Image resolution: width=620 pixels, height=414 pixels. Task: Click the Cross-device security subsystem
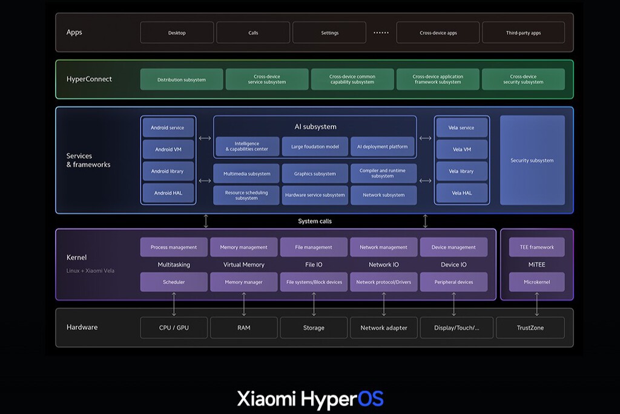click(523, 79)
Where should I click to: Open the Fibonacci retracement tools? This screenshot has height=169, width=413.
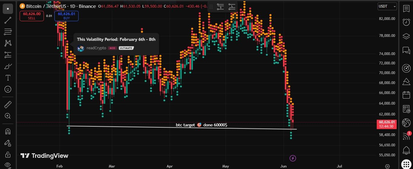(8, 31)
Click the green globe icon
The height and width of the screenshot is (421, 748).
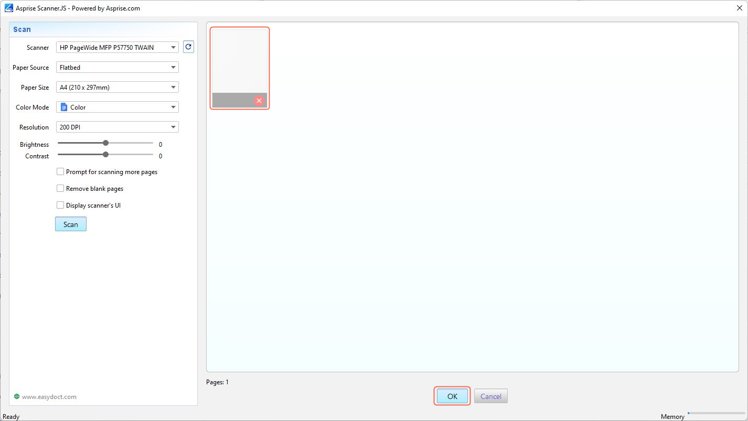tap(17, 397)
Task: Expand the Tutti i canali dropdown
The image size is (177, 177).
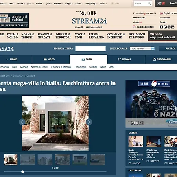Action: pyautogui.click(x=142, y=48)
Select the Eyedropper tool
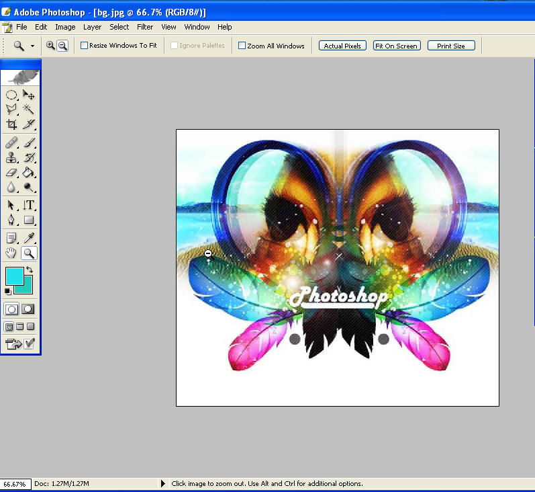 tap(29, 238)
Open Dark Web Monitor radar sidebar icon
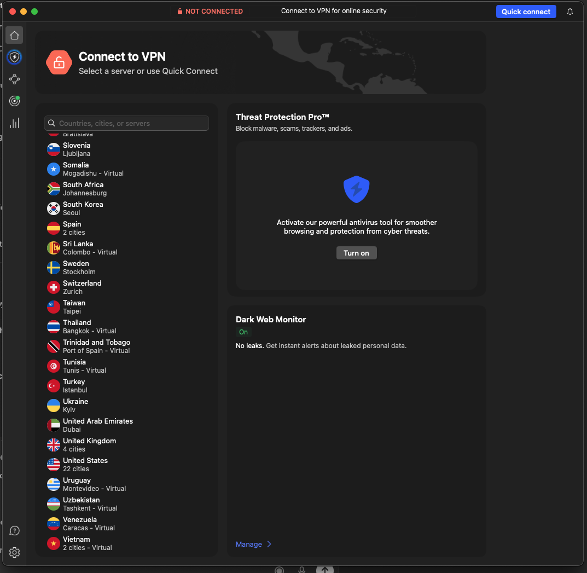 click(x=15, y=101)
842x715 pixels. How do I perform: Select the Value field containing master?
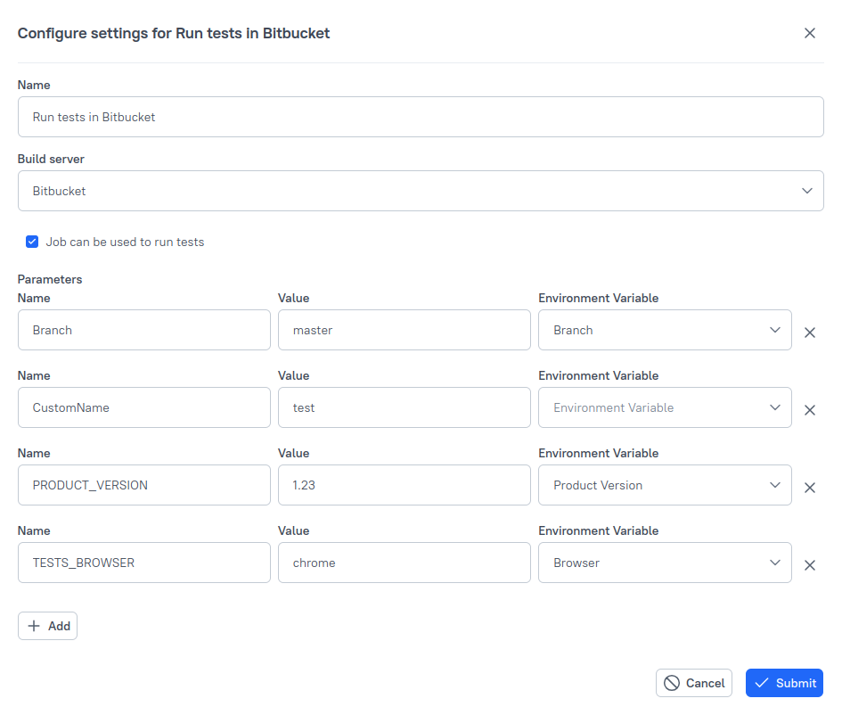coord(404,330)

■ ■ ■

• [Exercise details] Pictures are to be left out; repeat all the remaining data exactly.

• [Output for this task]
Image resolution: width=620 pixels, height=414 pixels. Task: Click the Cross-device security subsystem
click(523, 79)
Where should I click to: Open the Fibonacci retracement tools? This screenshot has height=169, width=413.
(8, 31)
Click the green globe icon
The height and width of the screenshot is (421, 748).
tap(17, 397)
Task: Expand the Tutti i canali dropdown
The image size is (177, 177).
Action: pyautogui.click(x=142, y=48)
Select the Eyedropper tool
 tap(29, 238)
Open Dark Web Monitor radar sidebar icon
 click(x=15, y=101)
842x715 pixels. How do I perform: Select the Value field containing master?
coord(404,330)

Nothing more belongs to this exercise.